### What is expected
Beginning with the line containing "Toggle legend circle" and ending with the last line of the records, set down every line exactly.

[Saved entries]
= = = = = = =
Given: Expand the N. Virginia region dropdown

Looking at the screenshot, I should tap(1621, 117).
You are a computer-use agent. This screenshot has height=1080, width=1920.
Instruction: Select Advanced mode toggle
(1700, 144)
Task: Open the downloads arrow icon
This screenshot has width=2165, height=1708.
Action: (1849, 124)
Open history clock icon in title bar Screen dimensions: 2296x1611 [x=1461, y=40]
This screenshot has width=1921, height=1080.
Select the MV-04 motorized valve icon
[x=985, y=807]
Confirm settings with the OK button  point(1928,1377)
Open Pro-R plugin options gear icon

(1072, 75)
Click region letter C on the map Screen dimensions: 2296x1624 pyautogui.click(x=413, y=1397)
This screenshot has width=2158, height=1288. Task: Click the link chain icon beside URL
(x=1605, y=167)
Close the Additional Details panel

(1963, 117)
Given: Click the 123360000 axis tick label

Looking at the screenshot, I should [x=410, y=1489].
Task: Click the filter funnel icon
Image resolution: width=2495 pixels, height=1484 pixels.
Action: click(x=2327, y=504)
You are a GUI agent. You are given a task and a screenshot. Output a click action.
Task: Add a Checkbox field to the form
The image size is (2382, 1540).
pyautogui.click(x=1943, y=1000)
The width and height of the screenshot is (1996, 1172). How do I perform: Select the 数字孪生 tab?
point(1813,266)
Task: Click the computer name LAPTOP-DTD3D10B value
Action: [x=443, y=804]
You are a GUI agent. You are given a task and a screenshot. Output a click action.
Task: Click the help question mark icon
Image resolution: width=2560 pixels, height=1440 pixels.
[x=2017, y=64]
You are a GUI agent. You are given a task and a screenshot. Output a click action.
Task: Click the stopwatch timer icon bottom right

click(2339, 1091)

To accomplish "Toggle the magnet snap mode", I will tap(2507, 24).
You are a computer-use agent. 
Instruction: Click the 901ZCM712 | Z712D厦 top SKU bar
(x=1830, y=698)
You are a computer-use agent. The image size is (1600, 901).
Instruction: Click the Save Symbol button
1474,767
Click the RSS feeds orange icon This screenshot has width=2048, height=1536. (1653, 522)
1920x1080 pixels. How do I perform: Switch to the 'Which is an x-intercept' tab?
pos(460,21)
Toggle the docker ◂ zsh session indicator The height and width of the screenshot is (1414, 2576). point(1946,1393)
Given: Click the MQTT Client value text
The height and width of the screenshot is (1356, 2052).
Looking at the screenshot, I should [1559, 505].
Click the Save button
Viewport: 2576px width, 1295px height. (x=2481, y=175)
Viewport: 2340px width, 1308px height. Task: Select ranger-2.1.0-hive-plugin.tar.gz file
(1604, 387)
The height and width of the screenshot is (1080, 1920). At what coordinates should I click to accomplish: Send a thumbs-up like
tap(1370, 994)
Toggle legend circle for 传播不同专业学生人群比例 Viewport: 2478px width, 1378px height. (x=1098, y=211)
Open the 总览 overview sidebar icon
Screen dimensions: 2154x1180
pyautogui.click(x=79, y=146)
= = = = = = =
### Result of the exercise
Toggle legend circle for 传播不同专业学生人群比例 Viewport: 2478px width, 1378px height. (x=1098, y=211)
Open the 总览 overview sidebar icon
Screen dimensions: 2154x1180
pyautogui.click(x=79, y=146)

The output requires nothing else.